In this study, we initially considered 1SD (SD = 58) and 2SD thresholds but discarded 2SD due to minimal deviations beyond this cutoff, which made it impossible to quantify model differences. Through threshold testing, we found that 25 and 50 effectively distinguished predictive accuracy across models. Furthermore, we used absolute numerical values rather than proportion-based thresholds because numerical values directly quantify errors between predicted and actual values without additional conversion, making it more intuitive for clinical administrators to implement practical management.

Clinical applicability of evaluated models

Actually, the applicability of the evaluated time-series models and the optimized strategy is closely related to the daily visit volume scale and data characteristics of clinical institutions.

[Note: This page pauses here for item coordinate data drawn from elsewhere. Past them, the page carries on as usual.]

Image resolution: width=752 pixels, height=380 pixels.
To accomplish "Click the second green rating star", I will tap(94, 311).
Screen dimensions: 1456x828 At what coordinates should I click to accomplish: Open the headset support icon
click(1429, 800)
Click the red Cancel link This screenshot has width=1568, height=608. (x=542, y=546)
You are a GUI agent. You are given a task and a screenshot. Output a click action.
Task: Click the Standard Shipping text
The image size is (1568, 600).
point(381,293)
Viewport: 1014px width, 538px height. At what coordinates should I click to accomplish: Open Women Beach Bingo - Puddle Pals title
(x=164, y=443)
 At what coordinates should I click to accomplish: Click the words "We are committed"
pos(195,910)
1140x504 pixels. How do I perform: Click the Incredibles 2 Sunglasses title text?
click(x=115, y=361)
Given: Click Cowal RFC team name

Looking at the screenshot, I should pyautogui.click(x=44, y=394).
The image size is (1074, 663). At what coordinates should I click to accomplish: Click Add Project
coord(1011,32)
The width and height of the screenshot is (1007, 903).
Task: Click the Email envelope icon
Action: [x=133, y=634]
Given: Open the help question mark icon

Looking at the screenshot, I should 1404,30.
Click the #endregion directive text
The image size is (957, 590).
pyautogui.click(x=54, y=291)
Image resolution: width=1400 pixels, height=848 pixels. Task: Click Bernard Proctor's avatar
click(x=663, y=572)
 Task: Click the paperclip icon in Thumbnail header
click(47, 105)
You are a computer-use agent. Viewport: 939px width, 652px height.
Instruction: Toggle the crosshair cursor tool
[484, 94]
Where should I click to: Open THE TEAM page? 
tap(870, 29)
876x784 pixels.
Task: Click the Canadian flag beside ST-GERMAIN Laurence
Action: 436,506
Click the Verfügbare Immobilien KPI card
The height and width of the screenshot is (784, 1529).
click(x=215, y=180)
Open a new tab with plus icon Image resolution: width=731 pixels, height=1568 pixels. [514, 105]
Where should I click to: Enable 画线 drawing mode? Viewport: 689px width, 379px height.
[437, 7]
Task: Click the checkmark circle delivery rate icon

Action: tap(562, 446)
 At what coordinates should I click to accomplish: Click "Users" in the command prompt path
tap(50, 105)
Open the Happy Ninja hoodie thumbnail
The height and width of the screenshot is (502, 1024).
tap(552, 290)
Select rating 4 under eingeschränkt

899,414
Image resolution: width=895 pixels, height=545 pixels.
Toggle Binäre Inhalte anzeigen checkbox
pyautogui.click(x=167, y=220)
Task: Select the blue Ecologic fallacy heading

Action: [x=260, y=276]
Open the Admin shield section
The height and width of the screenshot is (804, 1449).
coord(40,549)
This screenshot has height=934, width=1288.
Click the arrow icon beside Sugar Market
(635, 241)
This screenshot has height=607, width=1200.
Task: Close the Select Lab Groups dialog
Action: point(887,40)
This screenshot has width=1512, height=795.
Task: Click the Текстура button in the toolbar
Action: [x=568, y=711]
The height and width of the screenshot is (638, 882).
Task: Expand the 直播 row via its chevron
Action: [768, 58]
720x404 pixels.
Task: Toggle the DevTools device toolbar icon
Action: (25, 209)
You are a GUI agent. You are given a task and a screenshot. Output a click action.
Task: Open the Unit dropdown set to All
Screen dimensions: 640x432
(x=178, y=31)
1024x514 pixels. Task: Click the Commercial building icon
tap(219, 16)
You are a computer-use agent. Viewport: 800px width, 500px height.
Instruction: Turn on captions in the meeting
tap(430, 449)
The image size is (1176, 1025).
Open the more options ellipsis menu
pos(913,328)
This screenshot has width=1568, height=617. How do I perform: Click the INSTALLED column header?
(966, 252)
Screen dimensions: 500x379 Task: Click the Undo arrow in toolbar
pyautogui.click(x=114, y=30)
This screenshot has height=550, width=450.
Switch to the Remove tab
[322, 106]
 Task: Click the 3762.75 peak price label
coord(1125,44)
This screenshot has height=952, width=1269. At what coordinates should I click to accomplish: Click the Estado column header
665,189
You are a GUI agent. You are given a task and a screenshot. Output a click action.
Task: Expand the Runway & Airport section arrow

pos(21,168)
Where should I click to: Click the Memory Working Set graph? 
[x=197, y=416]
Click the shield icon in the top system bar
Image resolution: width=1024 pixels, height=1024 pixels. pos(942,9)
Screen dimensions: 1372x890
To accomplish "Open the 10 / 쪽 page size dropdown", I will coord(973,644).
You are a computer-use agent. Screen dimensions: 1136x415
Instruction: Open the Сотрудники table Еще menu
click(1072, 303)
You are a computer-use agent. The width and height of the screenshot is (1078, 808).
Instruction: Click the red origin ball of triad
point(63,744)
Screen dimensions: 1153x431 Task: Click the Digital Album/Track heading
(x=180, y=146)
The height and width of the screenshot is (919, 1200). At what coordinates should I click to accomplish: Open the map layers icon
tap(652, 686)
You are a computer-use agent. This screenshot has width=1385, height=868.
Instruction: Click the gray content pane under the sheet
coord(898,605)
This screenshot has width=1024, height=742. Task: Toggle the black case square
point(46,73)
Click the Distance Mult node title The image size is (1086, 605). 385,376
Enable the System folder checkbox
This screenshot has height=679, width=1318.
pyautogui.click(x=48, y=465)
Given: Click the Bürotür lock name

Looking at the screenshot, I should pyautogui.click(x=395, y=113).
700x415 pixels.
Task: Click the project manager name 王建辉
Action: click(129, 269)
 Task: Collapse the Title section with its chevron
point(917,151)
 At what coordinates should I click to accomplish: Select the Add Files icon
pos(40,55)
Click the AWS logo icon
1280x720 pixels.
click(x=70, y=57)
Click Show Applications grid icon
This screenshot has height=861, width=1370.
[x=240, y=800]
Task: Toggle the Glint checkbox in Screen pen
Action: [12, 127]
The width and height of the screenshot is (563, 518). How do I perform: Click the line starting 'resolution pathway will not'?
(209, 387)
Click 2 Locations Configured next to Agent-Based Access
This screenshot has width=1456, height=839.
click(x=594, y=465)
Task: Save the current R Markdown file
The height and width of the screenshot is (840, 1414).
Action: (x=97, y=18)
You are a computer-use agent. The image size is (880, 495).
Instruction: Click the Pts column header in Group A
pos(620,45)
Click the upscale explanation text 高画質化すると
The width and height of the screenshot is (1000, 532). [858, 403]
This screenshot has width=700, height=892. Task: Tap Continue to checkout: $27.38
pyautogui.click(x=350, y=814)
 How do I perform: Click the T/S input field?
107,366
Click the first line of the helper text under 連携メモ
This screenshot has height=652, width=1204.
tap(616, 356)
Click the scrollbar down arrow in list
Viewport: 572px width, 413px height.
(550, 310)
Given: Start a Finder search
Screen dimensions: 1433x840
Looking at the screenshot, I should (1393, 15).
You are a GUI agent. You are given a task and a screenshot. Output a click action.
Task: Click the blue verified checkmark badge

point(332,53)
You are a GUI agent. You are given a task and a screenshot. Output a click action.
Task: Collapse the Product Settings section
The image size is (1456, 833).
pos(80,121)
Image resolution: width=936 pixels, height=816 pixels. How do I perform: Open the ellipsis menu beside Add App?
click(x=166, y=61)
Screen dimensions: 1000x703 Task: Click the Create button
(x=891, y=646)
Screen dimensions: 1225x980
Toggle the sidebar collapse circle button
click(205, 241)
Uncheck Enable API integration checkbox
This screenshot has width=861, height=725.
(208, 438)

The following is the analysis of their applicable and inapplicable scenarios.

The XGBoost and Bi-LSTM models, along with the optimized strategy (2-year training set + rolling forecasting + ensemble method), are applicable to large tertiary children's hospitals with moderate-to-high daily pediatric asthma visit volumes, like our hospital. As demonstrated in the study, our hospital with a mean daily visit volume of 120 (SD = 58) achieved stable performance with these models. Under the 2-year training set, XGBoost and Bi-LSTM maintained R² values of 0.729 and 0.738 respectively under rolling forecasting, while their ensemble model reduced the proportion of days with forecast errors exceeding 1SD (58 visits) to 3.8%. These results confirm their suitability for institutions with similar visit scales and at least 2 years of continuous historical data.

The models are less applicable to small healthcare institutions with insufficient historical data (i.e., < 1 year). As demonstrated in this study, training sets shorter than 1 year lead to model underfitting. The ARIMA model even yielded a negative R² when trained on merely 1-month data. Additionally, given that the present study was conducted at a large tertiary children's hospital, the performance of the evaluated models in low daily visit volume scenarios remains uninvestigated. Furthermore, the models’ effectiveness for institutions with highly stable pediatric asthma visit volumes has not been explored either. Collectively, if asthma visit data from small-scale hospitals can be obtained, the generalizability of the models could be systematically verified to address this research gap.